If EPA alone is responsible for addressing greenhouse gases, the agency may well create a regulatory scheme that would not factor in the agricultural carbon credit benefits available (and already in use) and instead employ policies that would only increase production costs. EPA by its nature is geared toward penalties and fines to obtain compliance.
North Dakota Farmers Union members have long been concerned with the effects of climate change on agriculture and recognize the need to act. While multiple options exist for reducing greenhouse gas emissions, the flexibility of a cap and trade program holds the most promise in making actual reductions while minimizing, to the extent possible, overall energy cost increases.

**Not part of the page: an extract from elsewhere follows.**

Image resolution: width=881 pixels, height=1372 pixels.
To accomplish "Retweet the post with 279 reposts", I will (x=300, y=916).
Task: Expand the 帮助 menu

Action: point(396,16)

A cap-and-trade effort with an appropriately designed agricultural offset program would provide farmers and ranchers a means to contribute to overall greenhouse gas emission reductions through carbon sequestration and reduction of emissions from livestock operations, while at the same time providing income to producers. That income turns over in local communities.
Since launching the Farmers Union Carbon Credit Program in 2006, Farmers Union has become the largest aggregator of carbon credits on the Chicago Climate Exchange. To date, almost $9.5 million has been earned for the nearly 4,000 Farmers Union members nationwide who have voluntarily committed to a legally-binding contract to perform certain projects that are scientifically and independently verified.

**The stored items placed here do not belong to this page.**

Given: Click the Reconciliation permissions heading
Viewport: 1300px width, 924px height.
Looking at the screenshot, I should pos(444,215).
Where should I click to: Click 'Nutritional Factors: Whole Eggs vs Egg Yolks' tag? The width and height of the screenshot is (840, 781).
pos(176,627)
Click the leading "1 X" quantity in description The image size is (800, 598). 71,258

By using specific agricultural practices and prescribed land management, farmers and ranchers are being recognized for their achievements in capturing greenhouse gases in the soil.
Our organization has learned valuable lessons on how to properly construct an offset program and hope Congress will take advantage of this hard work.
Carbon sequestration projects on agricultural lands are the cheapest, easiest and most readily available means of reducing greenhouse gas emissions on a meaningful scale.
With an aggressive timetable to move climate change legislation through Congress, all of us need to urge lawmakers to support the following to ensure agriculture is allowed to play a significant role in helping reduce greenhouse gas emissions:
** Give the U.S. Department of Agriculture authority to determine the parameters, promulgate regulations and serve as the administrator of an agricultural and forestry offset program.
** Recognize the early programs to sequester carbon dioxide and let those programs be eligible under a mandated cap-and-trade system.
** Avoid putting artificial limits on the use of domestic agricultural offsets;
** Base carbon sequestration rates upon science.
The time is now to enact an effective and intelligent climate change policy. Agriculture needs to be an integral component of the policy solutions we already have at hand.
Carlson is president of North Dakota Farmers Union, the largest general farm organization in North Dakota.